Desde hace un par de semanas, como siempre en estas fechas, el artículo estrella de nuestra tienda es el sustrato Huminsubstrat N2, una mezcla de turba sphagnum del norte de Alemania con alto porcentaje de turba negra y otro menor de turba rubia fina y macroelementos (nitrógeno, fósforo, potasio, magnesio). Este sustrato es especial para tacos prensados de tomate y pimiento entre otros. Sus características hacen que sea uno de los productos más apreciados entre nuestros clientes a la hora de hacer sus semilleros.

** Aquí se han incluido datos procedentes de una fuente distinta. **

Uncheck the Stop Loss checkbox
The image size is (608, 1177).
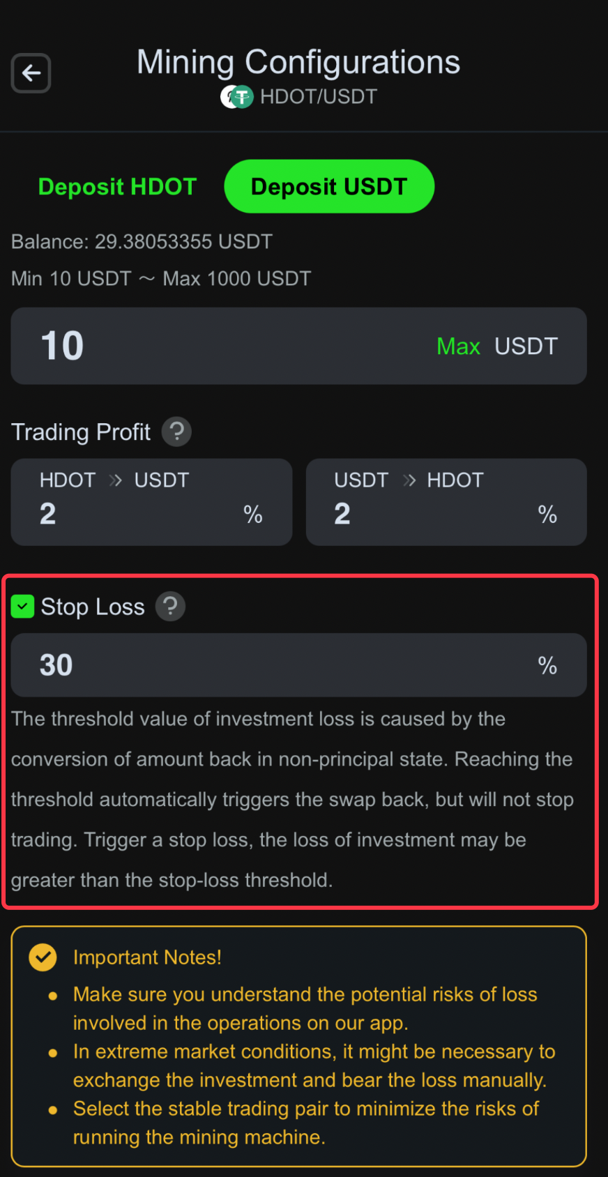22,607
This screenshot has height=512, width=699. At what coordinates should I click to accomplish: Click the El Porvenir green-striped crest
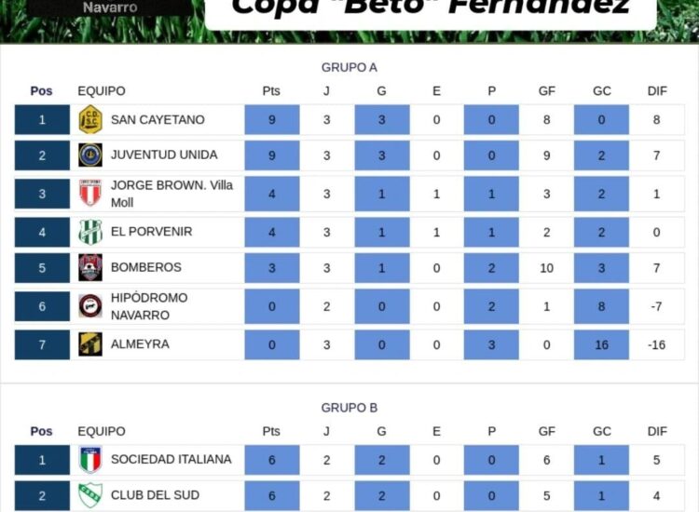coord(90,232)
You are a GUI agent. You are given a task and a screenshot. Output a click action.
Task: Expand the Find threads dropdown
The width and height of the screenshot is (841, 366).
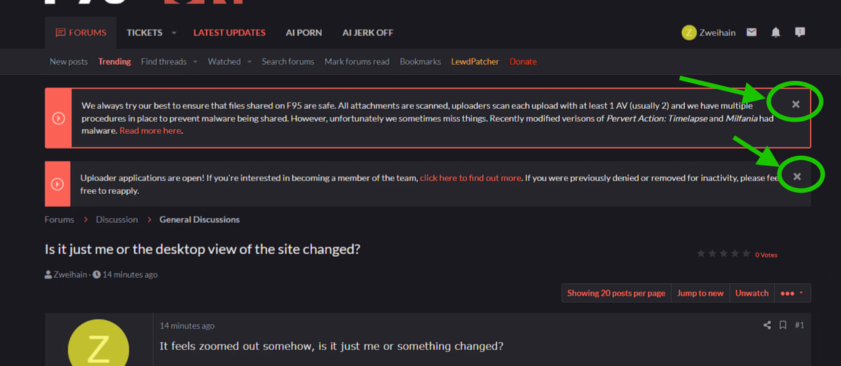point(195,62)
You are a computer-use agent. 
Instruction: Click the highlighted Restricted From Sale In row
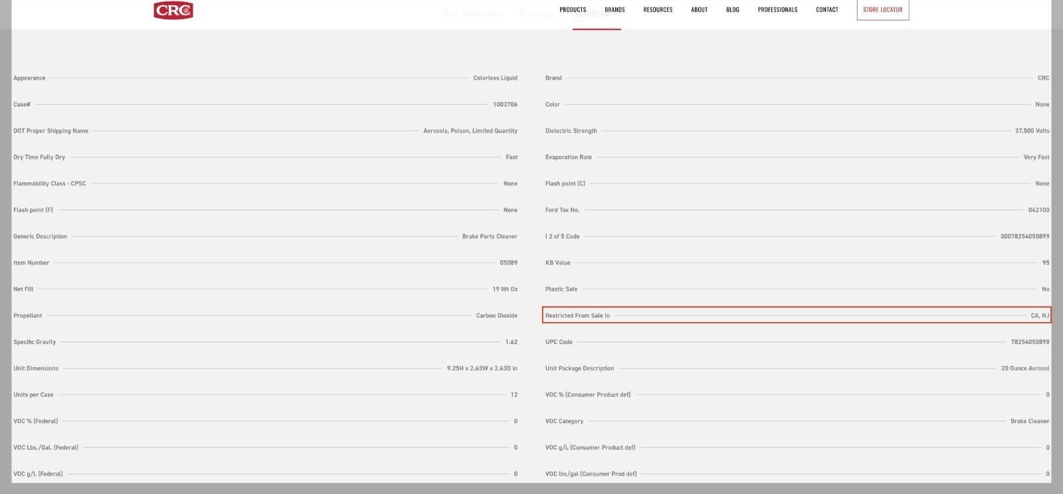tap(796, 315)

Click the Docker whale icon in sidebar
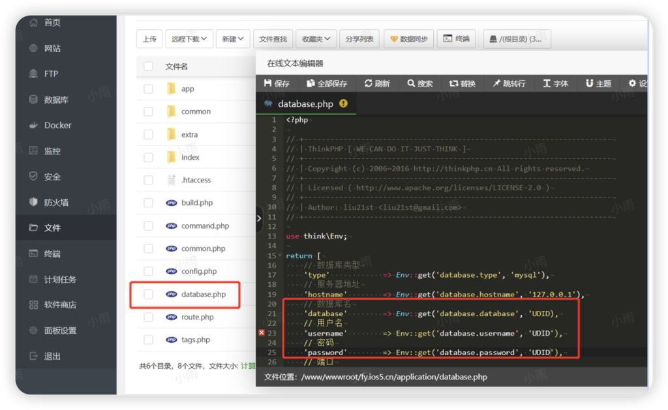pos(33,125)
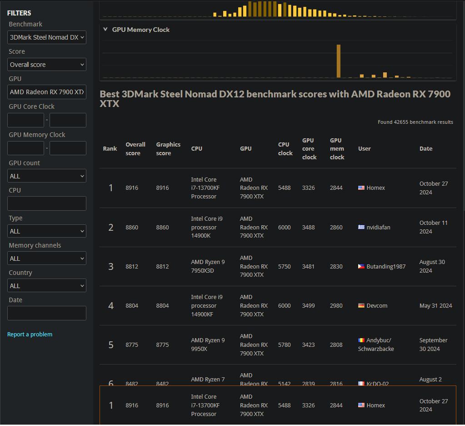Open the Memory channels dropdown
This screenshot has height=426, width=465.
pyautogui.click(x=47, y=259)
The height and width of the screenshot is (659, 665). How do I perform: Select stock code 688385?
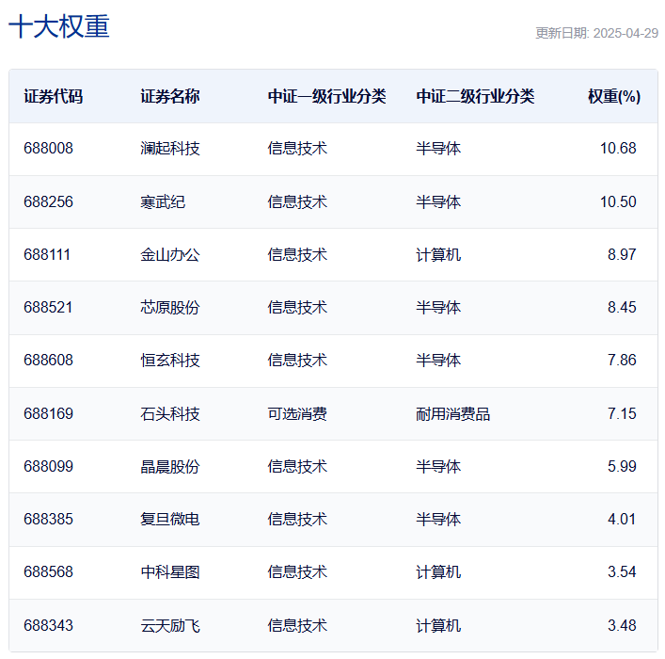point(48,519)
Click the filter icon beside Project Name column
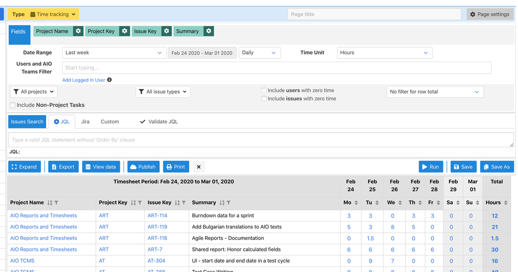Viewport: 518px width, 272px height. (57, 203)
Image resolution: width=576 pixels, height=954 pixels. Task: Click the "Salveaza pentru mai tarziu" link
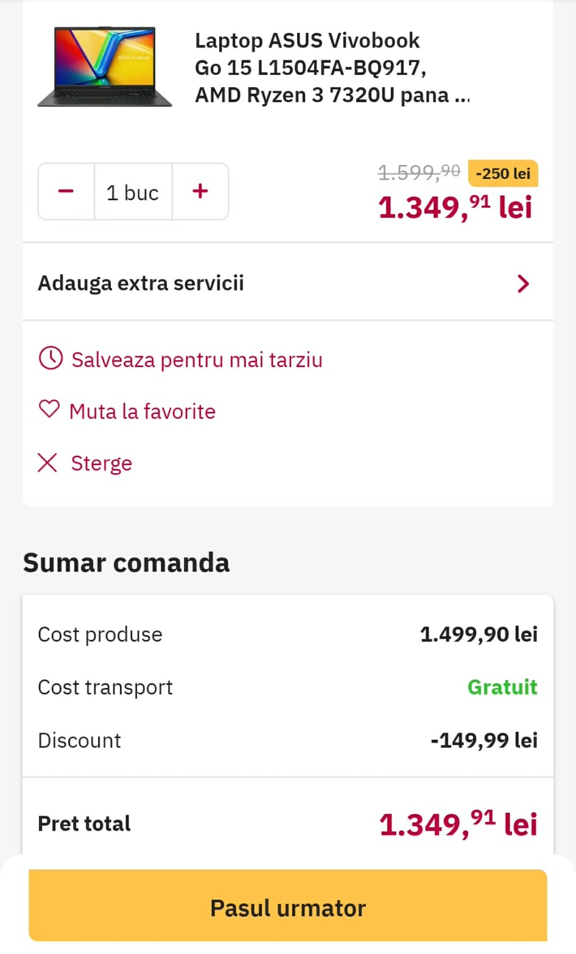pyautogui.click(x=197, y=360)
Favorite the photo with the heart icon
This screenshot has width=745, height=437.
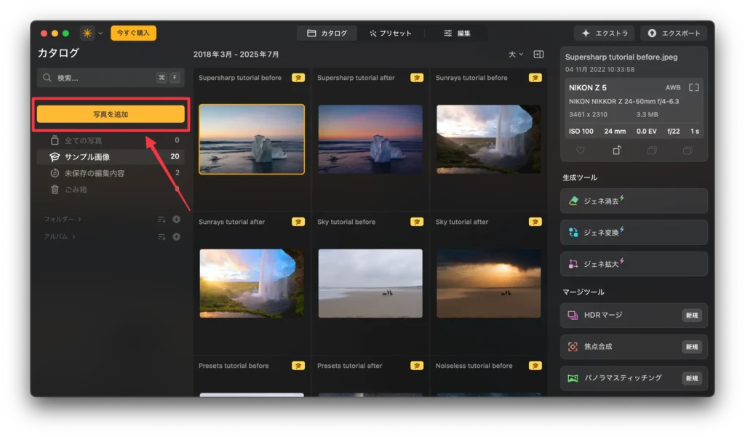pyautogui.click(x=581, y=150)
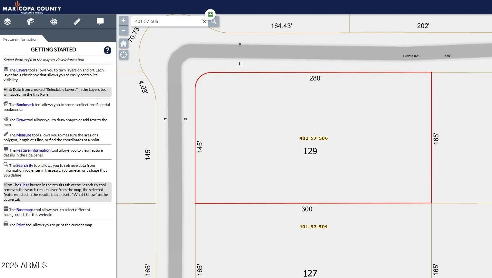Open the Bookmark tool icon
The height and width of the screenshot is (278, 492).
coord(31,22)
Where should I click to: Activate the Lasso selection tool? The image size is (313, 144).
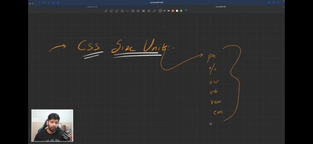(128, 11)
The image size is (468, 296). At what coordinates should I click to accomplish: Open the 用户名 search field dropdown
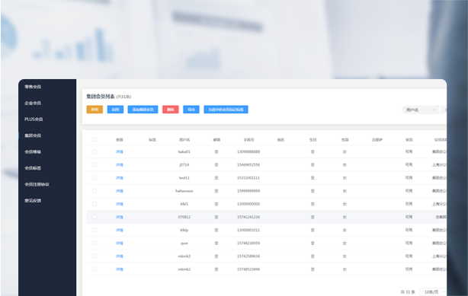click(421, 110)
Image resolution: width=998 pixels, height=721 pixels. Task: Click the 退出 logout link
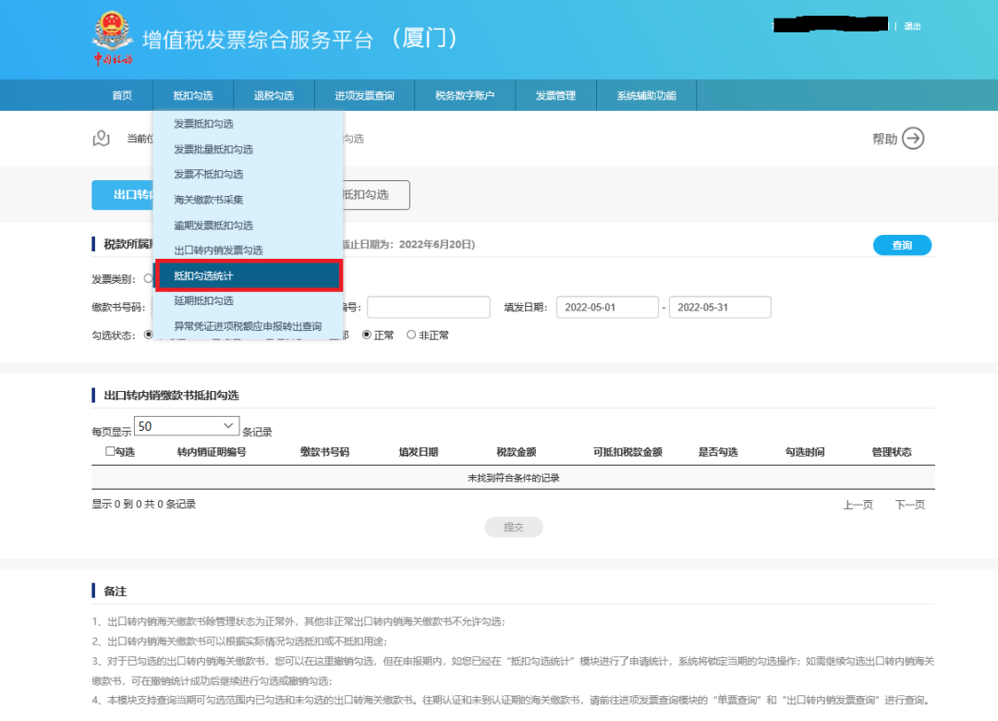click(x=912, y=26)
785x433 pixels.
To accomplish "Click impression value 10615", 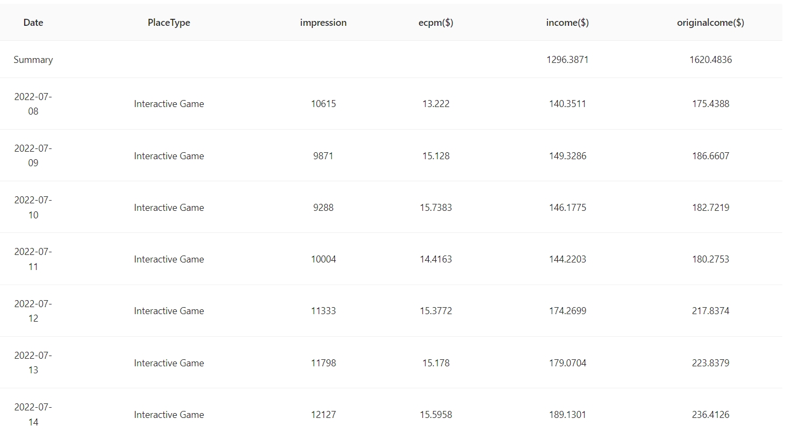I will 323,104.
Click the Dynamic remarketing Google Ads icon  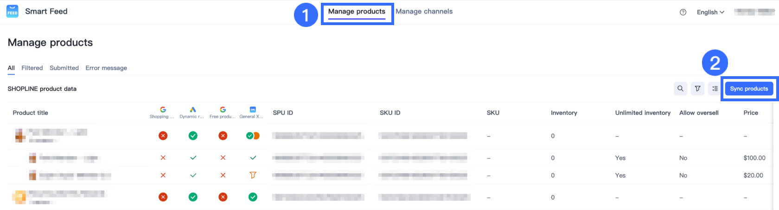(193, 110)
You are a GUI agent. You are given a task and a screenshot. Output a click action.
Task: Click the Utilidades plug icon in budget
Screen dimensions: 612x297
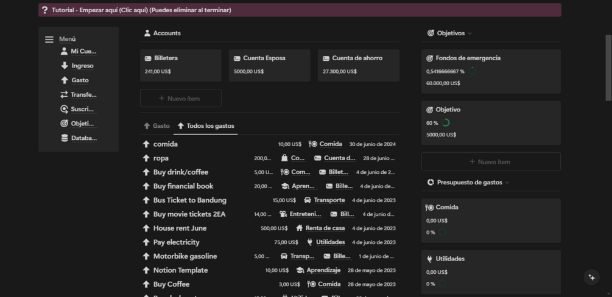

Cómo hacer nuestro semillero de tomate o pimiento?

El lugar

En primer lugar elegiremos el emplazamiento en el cual pondremos nuestro semillero teniendo en cuenta que necesitamos luz para que las plantas no se hilen y una temperatura que no baje de los 14 ó 15 grados, preferiblemente entre los 19 y 20 grados en tomate, y de 20 a 25 grados en pimiento, en otro caso las plantas se estresarán, se pondrán de color morado y tendrán más dificultades para salir adelante.

Las semillas

Es posible que el año pasado hiciéramos una selección de los mejores frutos y recuperásemos sus semillas. Si no ha sido así, iremos a una tienda de confianza y  compraremos las semillas en sobres clásicos, teniendo en cuenta la fecha de caducidad y las variedades que mejor se adapten a nuestra zona.

El soporte del cultivo

Nuestra recomendación es utilizar una bandeja sin alveolos en la que únicamente germinaremos las semillas. Llenaremos la bandeja con un sustrato especial para semilleros tipo Huminsubstrat N2. Además de las características de las semillas y los factores mencionados anteriormente, nuestro éxito dependerá en gran medida de la calidad de la turba que escojamos. Esparceremos las semillas enterrándolas entre 0,5 y 1 cm, las regaremos con un pulverizador domestico procurando mantener una humedad constante pero sin pasarnos y esperaremos a que germinen.

El repicado

Una vez germinadas y cuando las plantas tengan más de dos hojas verdaderas, haremos lo que se conoce como “repicado”, labor intermedia entre la siembra y el trasplante. Seleccionaremos las plantas mejor germinadas y las pasaremos una a una a otra bandeja, esta vez con alveolos, que previamente habremos rellenado también con un sustrato tipo Huminsubstrat N2. Serán válidos otros recipientes siempre que tengan el tamaño suficiente para que la planta se desarrolle. Si alguna planta ha crecido menos podemos dejarla más tiempo y si tiene demasiada altura, por falta de luz por ejemplo, el repicado es el momento de recuperarla. Enterraremos el tallo y dejaremos fuera los cotiledones para que siga creciendo y engordando.

El sustrato es suficiente para que nuestras plantas crezcan sanas hasta el trasplante. Muchas veces nos preguntáis si tenéis que añadir algún fertilizante, perlita o vermiculita. No es necesario, pero podéis incorporarlo al sustrato sabiendo primero en qué consiste y cuál es su función.

A  los más ecológicos os recomendamos utilizar semillas eco y el sustrato Bio-Potgrond con certificado ecológico conforme a la legislación europea, especial para semilleros de plantas hortícolas.

Otra manera de germinar las semillas es mediante jiffys, discos de turba prensados que se sumergen en un recipiente con agua a 20 – 24ºC y pH 6,5, hasta que lo absorben y alcanzan el tamaño necesario para plantar nuestras semillas.